(Pixel coordinate grounding data)
# # #

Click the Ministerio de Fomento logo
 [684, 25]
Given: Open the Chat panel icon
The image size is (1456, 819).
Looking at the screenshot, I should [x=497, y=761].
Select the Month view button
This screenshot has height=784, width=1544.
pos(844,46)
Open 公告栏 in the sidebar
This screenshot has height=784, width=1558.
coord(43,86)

# # #

**THE TASK**
Print all the data exactly as shown above.

**SOLUTION TO THE PROBLEM**
Click the Ministerio de Fomento logo
 [684, 25]
Given: Open the Chat panel icon
The image size is (1456, 819).
Looking at the screenshot, I should [x=497, y=761].
Select the Month view button
This screenshot has height=784, width=1544.
pos(844,46)
Open 公告栏 in the sidebar
This screenshot has height=784, width=1558.
coord(43,86)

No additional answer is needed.